About 12 years ago, God instructed him to knee a man in the gut to cure colon cancer, and to physically attack others so they could experience “God’s power.”

Now I may be wrong but it would seem from a quote in CP that the thug – who “has an appetite for a variety of sexual sins, including both homosexual and heterosexual activity”  – was conversing with God when he was still in the womb!

I thought it was very unusual for the Lord to be speaking to me six months before the day I was born …

CP readers are taking Bentley’s claim of being a reformed character with a pillar of salt. One wrote:

He wants a ministry? Fine, he can start by cleaning bathroom toilets and sweeping floors at a local church. He can help out at soup kitchens. He can get a regular job and tithe and more to the poor and to legitimate Christian outreaches.

Then, maybe many years later, maybe not, and after deep repentance and brokenness, evidenced by fruits of humility and service, God might give him a larger platform to speak.

Back to that Gallup poll. Commented on its findings, Scott McConnell, Executive Director of Lifeway Research, said:

For churches, for churchgoers, for clergy themselves, that’s not good news because … these are real perceptions that Americans have. This trendline does correspond with the decline that we’ve seen in religious affiliation in recent years, and clearly, if Americans are not attending church, they would … likely not have personal relationships with a pastor. So without that regular contact, their perception will be based completely on secondhand information or media accounts of … pastors.

So what professions earn less trust than pastors?

Nursing home operators (36 percent), bankers (29 percent), journalists (28 percent), lawyers (21 percent), business executives (17 percent), advertising practitioners (10 percent), car salespeople (8 percent) and members of Congress (8 percent).

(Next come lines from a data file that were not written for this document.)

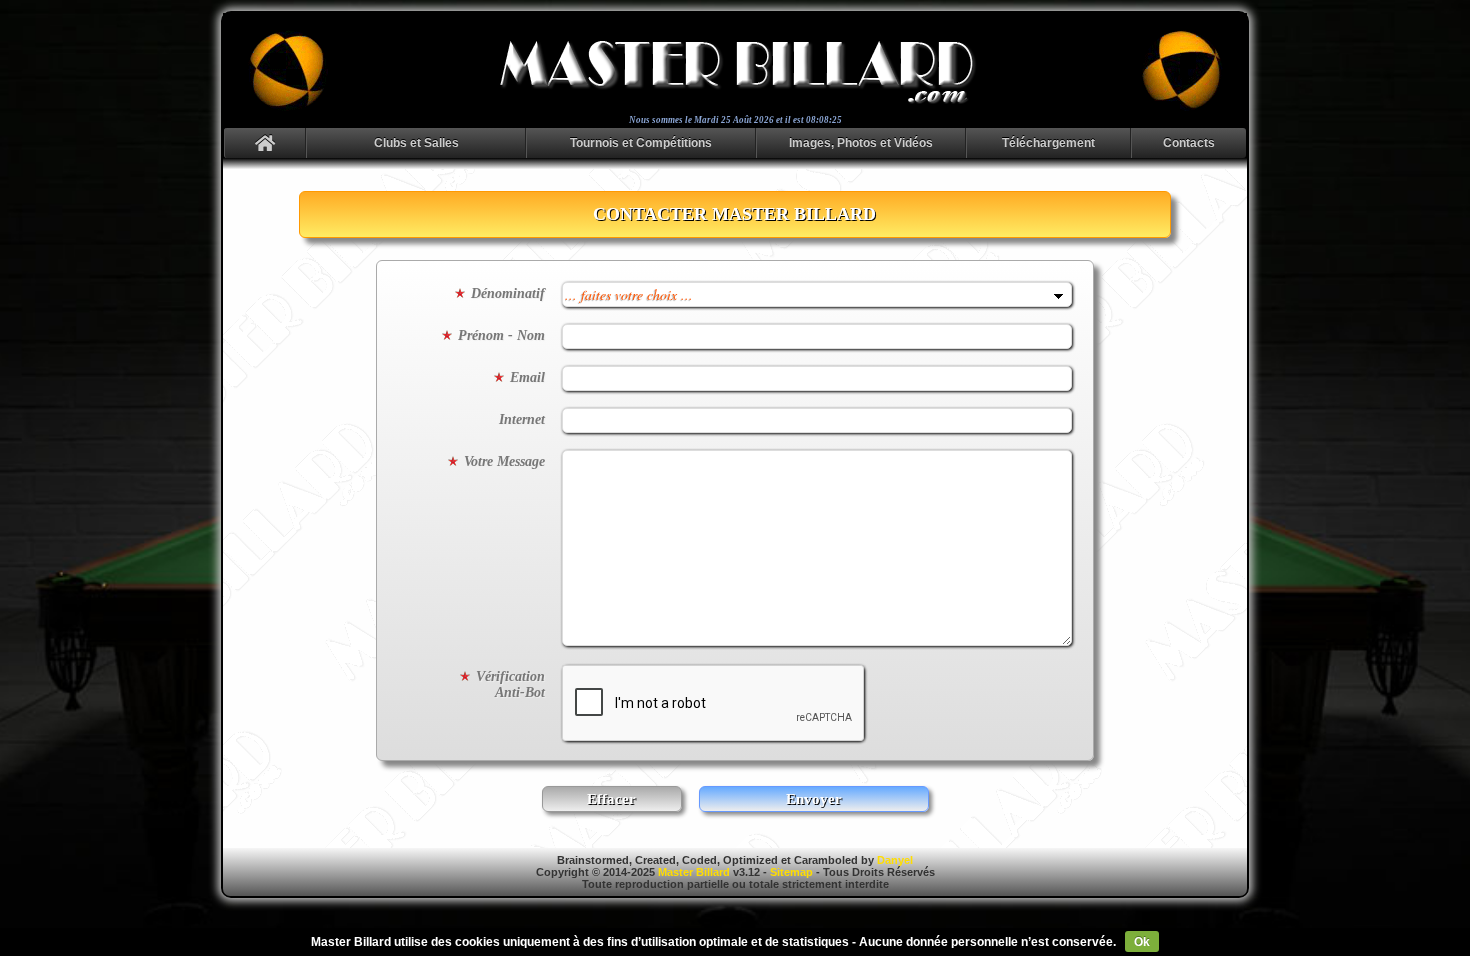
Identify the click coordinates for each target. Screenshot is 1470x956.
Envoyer (814, 799)
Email (527, 377)
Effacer (611, 799)
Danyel (895, 860)
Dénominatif (508, 293)
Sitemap (791, 872)
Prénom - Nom (501, 335)
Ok (1142, 942)
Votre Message (504, 461)
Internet (522, 419)
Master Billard (694, 872)
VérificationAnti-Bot (510, 684)
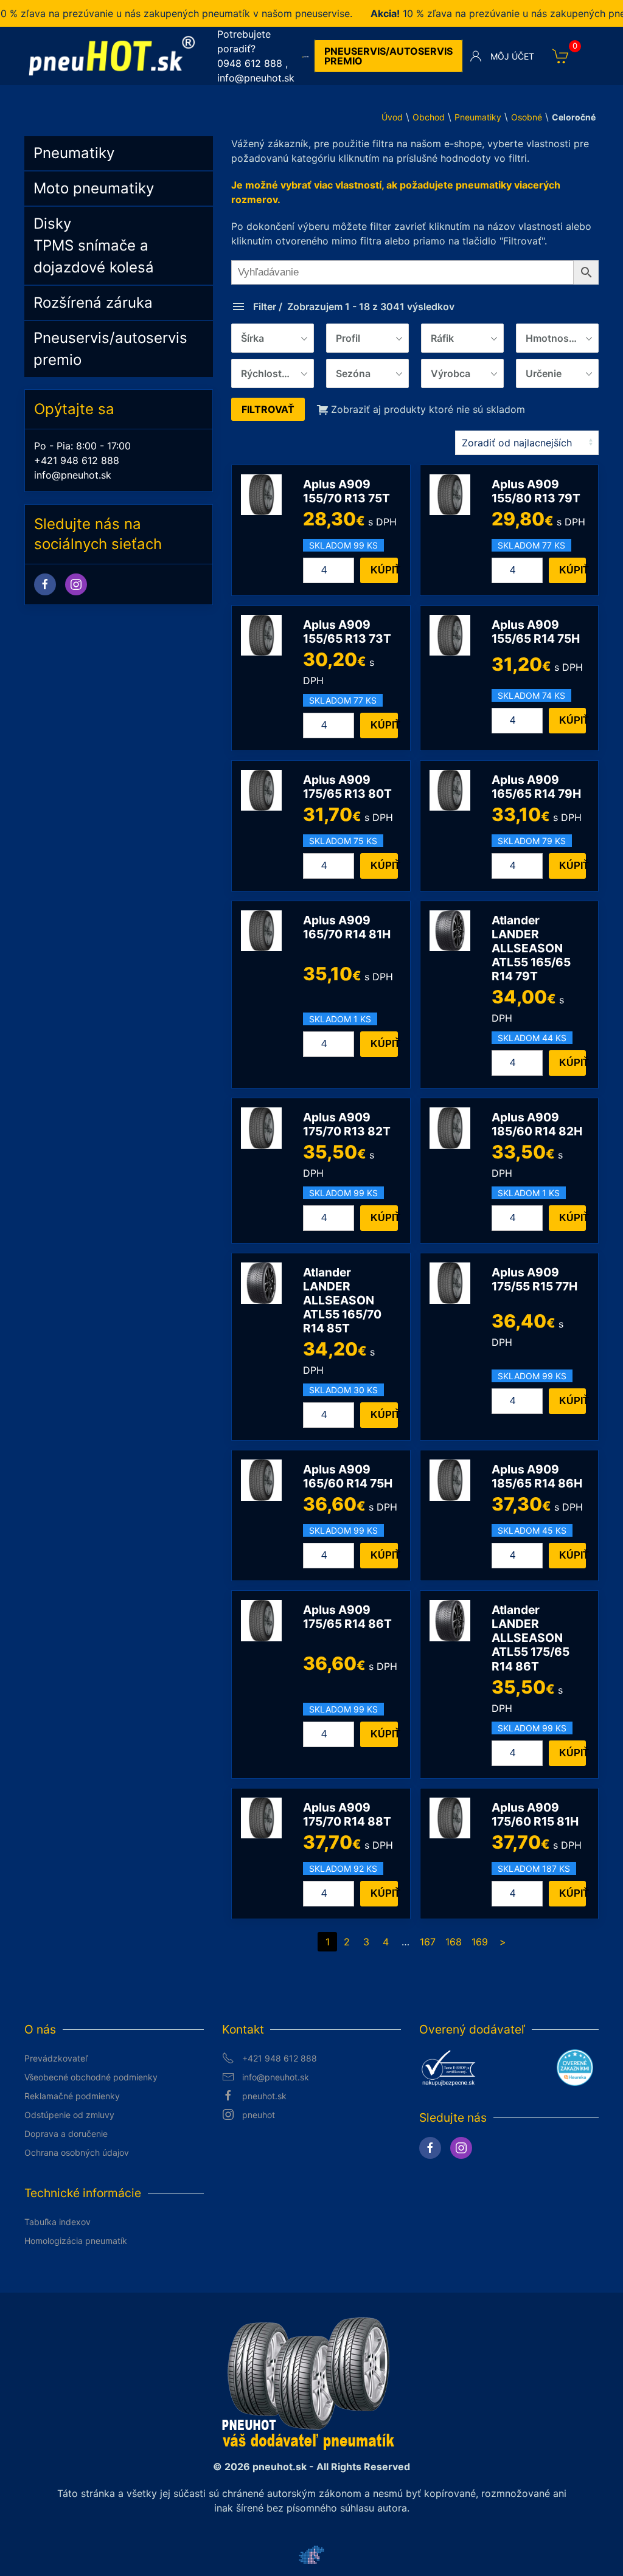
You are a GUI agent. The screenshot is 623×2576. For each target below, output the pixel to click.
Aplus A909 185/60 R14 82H (537, 1124)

Meanwhile, more Americans saw nurses (89 percent), medical doctors (77 percent), grade-school teachers (75 percent), pharmacists (75 percent), and police officers (52 percent) as having higher honesty and ethical standards than members of the clergy.

While only 39 percent of the American public as a whole thought that members of the clergy had high honesty and ethical standards, that number rose to 54 percent among Republicans.

Quelle surprise!

On the other hand, 38 percent of Democrats believe that clerics have high honesty and ethical standards, while only 32 percent of independents said the same.